Extracted entries.
★ ★ ★

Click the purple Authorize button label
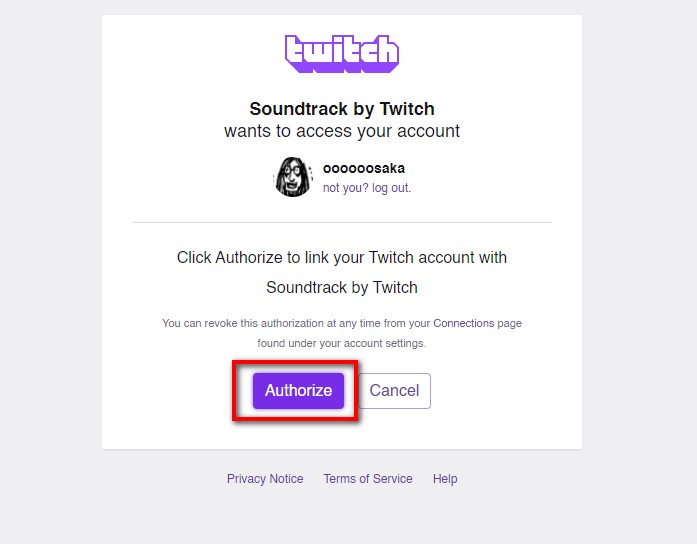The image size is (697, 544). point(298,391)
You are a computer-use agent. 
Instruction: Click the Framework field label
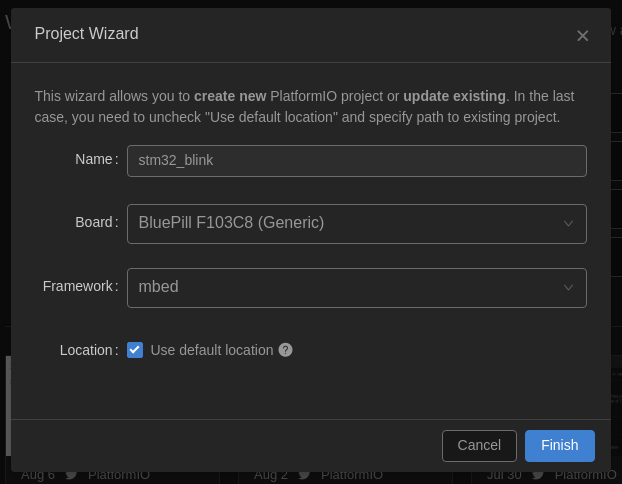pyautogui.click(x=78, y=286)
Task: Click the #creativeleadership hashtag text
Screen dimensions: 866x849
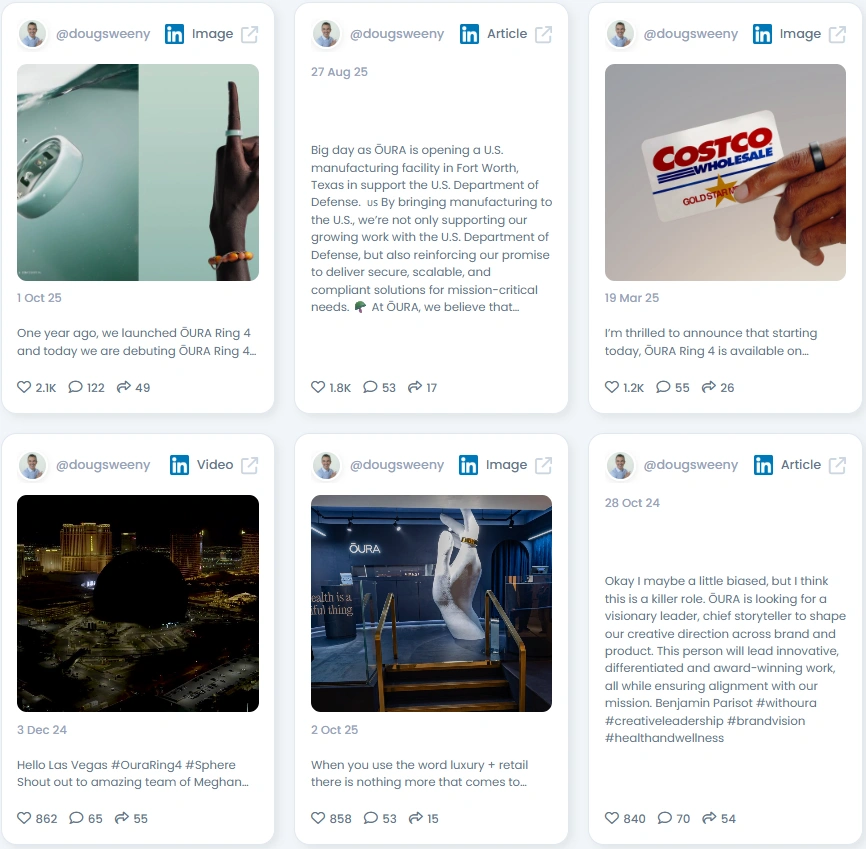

★ ★ ★

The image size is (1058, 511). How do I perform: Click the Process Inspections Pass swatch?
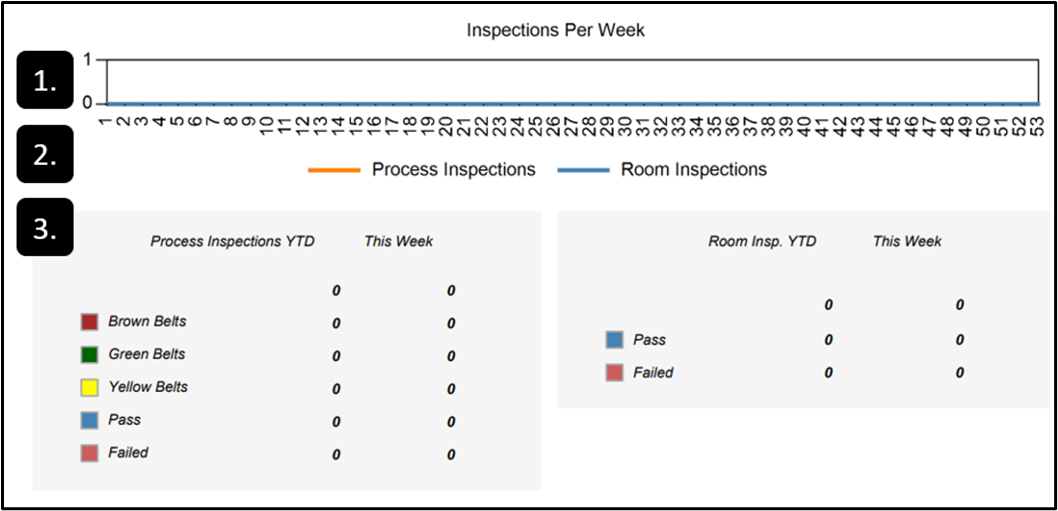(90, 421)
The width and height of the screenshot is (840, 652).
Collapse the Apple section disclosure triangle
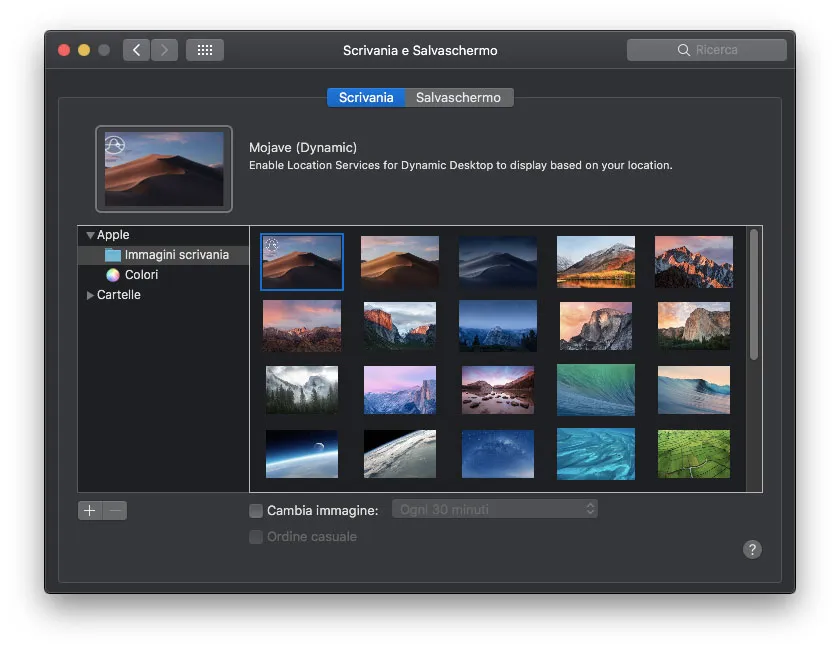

★ ★ ★

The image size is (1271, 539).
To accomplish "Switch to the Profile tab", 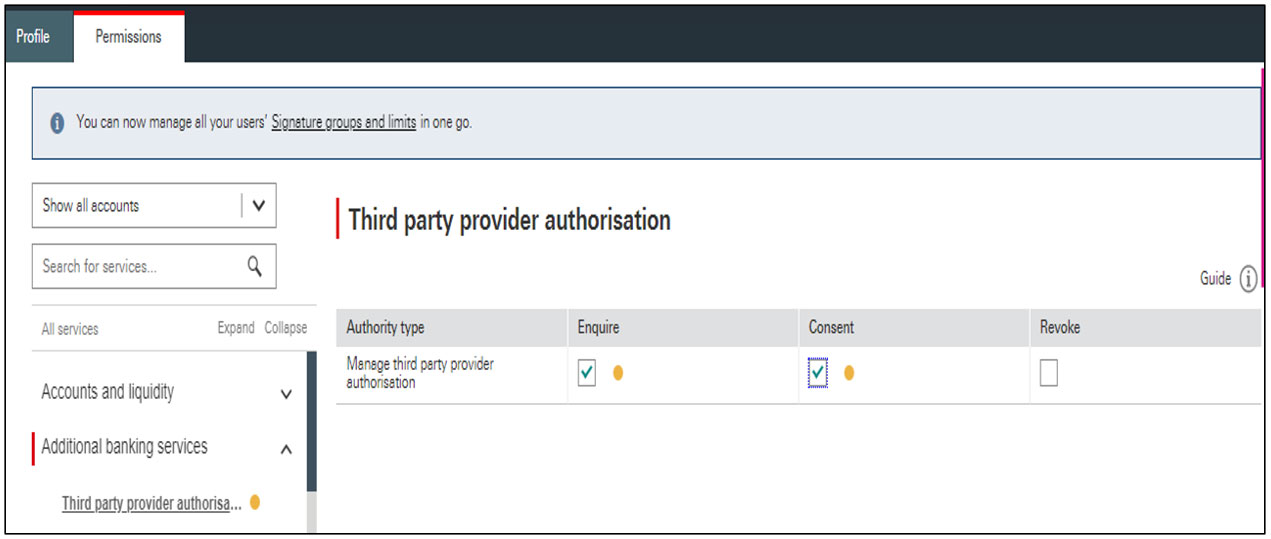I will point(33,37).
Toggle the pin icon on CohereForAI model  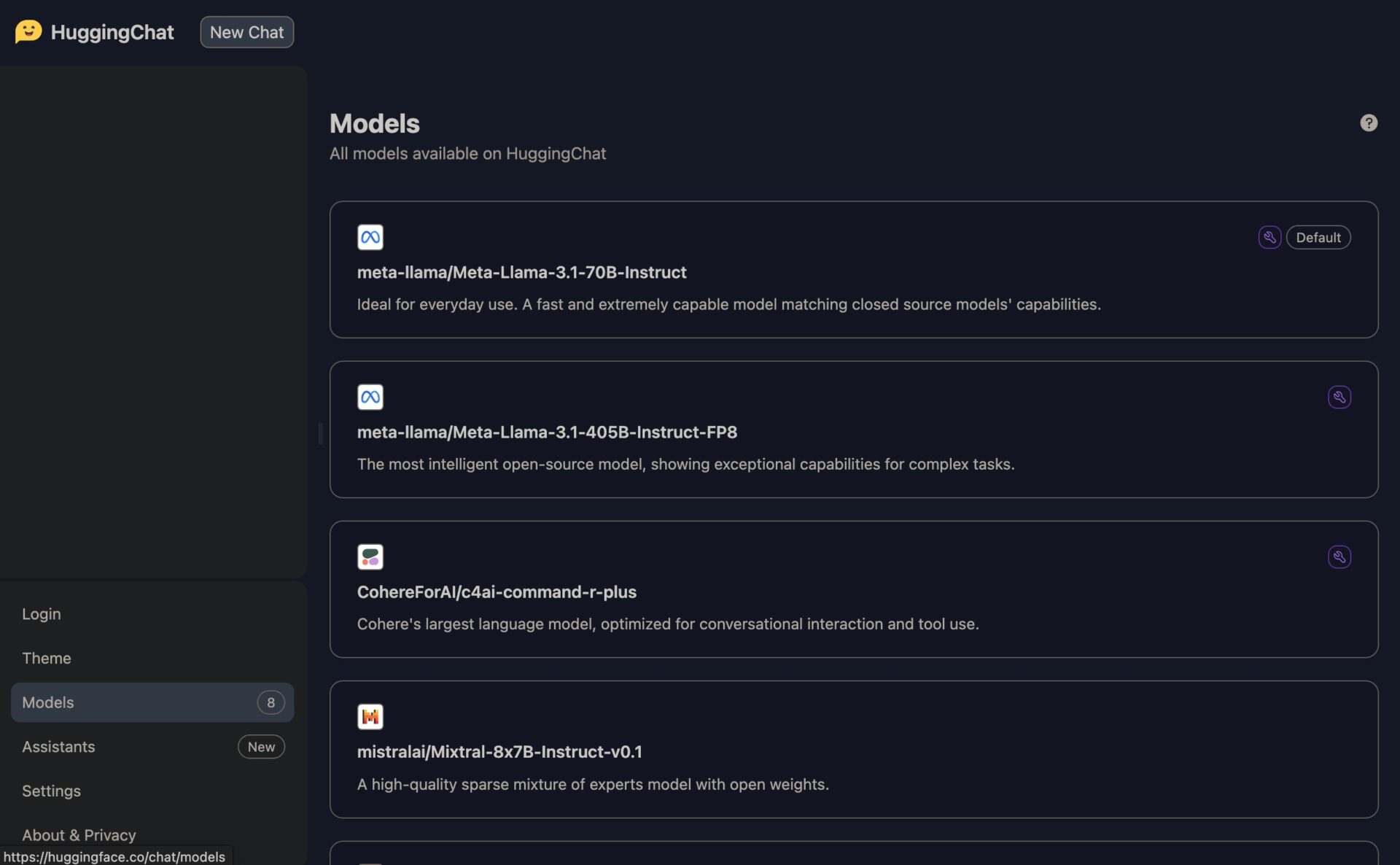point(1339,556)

★ ★ ★

The task. Without the pictures, give again exactly the lines above starting at the line containing "You are a computer-use agent." and ending at the line containing "Screen dimensions: 866x849".

Exercise result.
You are a computer-use agent. 
Instruction: Click the Framework field label
pyautogui.click(x=78, y=286)
Task: Click the #creativeleadership hashtag text
Screen dimensions: 866x849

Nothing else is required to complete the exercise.